For the general non-homogeneous equation, one may multiply it by the reciprocal e-F of a solution of the homogeneous equation.[2] This gives

${\displaystyle y'e^{-F}-yfe^{-F}=ge^{-F}.}$

As ${\displaystyle -fe^{-F}={\tfrac {d}{dx}}\left(e^{-F}\right),}$ the product rule allows rewriting the equation as

${\displaystyle {\frac {d}{dx}}\left(ye^{-F}\right)=ge^{-F}.}$

Thus, the general solution is

${\displaystyle y=ce^{F}+e^{F}\int ge^{-F}dx,}$

where c is a constant of integration, and F is any antiderivative of f (changing of antiderivative amounts to change the constant of integration).

## System of linear differential equations

A system of linear differential equations consists of several linear differential equations that involve several unknown functions. In general one restricts the study to systems such that the number of unknown functions equals the number of equations.

* _DATA PROVIDED_
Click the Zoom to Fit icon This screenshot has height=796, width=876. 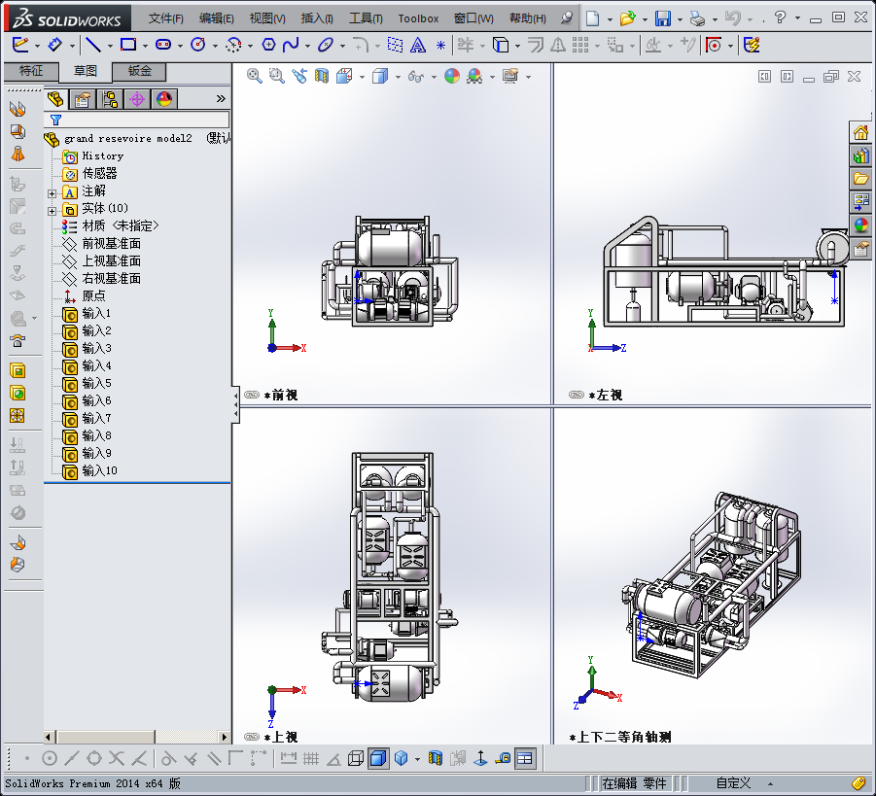click(x=255, y=76)
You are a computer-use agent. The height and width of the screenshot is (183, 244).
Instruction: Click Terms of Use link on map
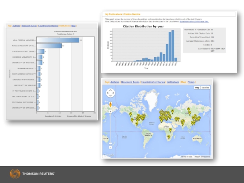[x=186, y=156]
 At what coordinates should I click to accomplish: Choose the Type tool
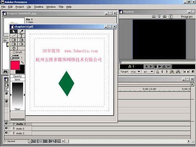pyautogui.click(x=21, y=36)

* _TASK LIST_
**A)** Output the passage on linear differential equations in full, with no changes.
**B)** In the entries, starting at the line containing "At what coordinates" and ending at the last line of the entries, switch "Type tool" to "Text tool" and leave everything else unchanged. Give only those lines, and omit the pictures.

* _THE ANSWERS_
**A)**
For the general non-homogeneous equation, one may multiply it by the reciprocal e-F of a solution of the homogeneous equation.[2] This gives

${\displaystyle y'e^{-F}-yfe^{-F}=ge^{-F}.}$

As ${\displaystyle -fe^{-F}={\tfrac {d}{dx}}\left(e^{-F}\right),}$ the product rule allows rewriting the equation as

${\displaystyle {\frac {d}{dx}}\left(ye^{-F}\right)=ge^{-F}.}$

Thus, the general solution is

${\displaystyle y=ce^{F}+e^{F}\int ge^{-F}dx,}$

where c is a constant of integration, and F is any antiderivative of f (changing of antiderivative amounts to change the constant of integration).

## System of linear differential equations

A system of linear differential equations consists of several linear differential equations that involve several unknown functions. In general one restricts the study to systems such that the number of unknown functions equals the number of equations.

**B)**
 At what coordinates should I click to accomplish: Choose the Text tool
pyautogui.click(x=21, y=36)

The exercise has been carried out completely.